On appeal, defendant asserts there was "a legitimate excuse for the delay and meritorious defenses," and thus "the court should have set aside the sale, opened up the judgment, and allowed [defendant] to defend the action[.]" According to defendant, the facts of the case "clearly demonstrate[]" she had a "legitimate reason for defaulting in the action, through improper service, and that she was taken advantage of by being led to believe that they could negotiate a modification while all along plaintiff intended to go through with the sale."

These arguments are factually and legally unpersuasive. Judge McVeigh's discretionary ruling is amply supported by the record. See U.S. Bank National Ass'n v. Guillaume, 209 N.J. 449, 467 (2012). Plaintiff's efforts to serve defendant satisfied due process. The record reflects defendant had actual knowledge of the foreclosure proceedings. She exhausted her statutory adjournments through the sheriff's office and on the eve of the sheriff's sale filed for bankruptcy, naming plaintiff as a secured creditor and listing foreclosure counsel as attorneys for plaintiff. Defendant consciously chose not to defend the foreclosure or file a motion to vacate default judgment.

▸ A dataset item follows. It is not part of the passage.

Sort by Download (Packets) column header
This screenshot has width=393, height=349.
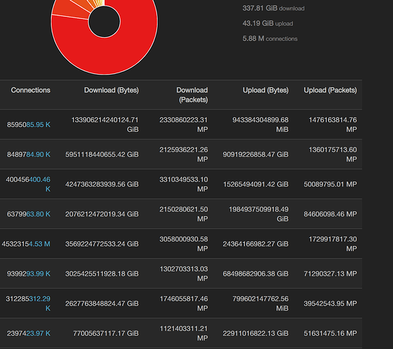192,95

Instead, defendant forestalled numerous sheriff's sales, filed bankruptcy, and unsuccessfully attempted to negotiate a loan modification four years after she defaulted. The record does not support defendant's broad-brush claim that she was lulled into negotiations, or the innuendo that it was done fraudulently. Certainly, defendant's non-specific attempt to negotiate at the eleventh hour cannot be viewed as excusable neglect.

It is undisputed defendant "provide[d] security for [her] obligation to pay an underlying obligation, ultimately permitting the mortgagee to force the sale of the property to satisfy that obligation." Bank of N.Y. v. Raftogianis, 418 N.J. Super. 323, 327 (Ch. Div. 2010). Defendant defaulted on the loan and failed to assert a timely defense to the foreclosure action. She then failed to act within a reasonable time to vacate the default judgment. See R. 4:50-2 (stating that a motion to vacate judgment shall be made within a reasonable time, and for reasons (a), (b) and (c) of Rule 4:50-1 not more than one year after the judgment). See also Deutsche Bank National Trust Co. v. Russo, ___ N.J. Super. ___, ___ (App. Div. 2012) (slip op. at 5); M & D Assocs. v. Mandara, 366 N.J. Super. 341, 351-52 (App. Div.), certif. denied, 180 N.J. 151 (2004). Defendant asserted the newly-minted defenses of an FFA violation and lack of standing too little and too late.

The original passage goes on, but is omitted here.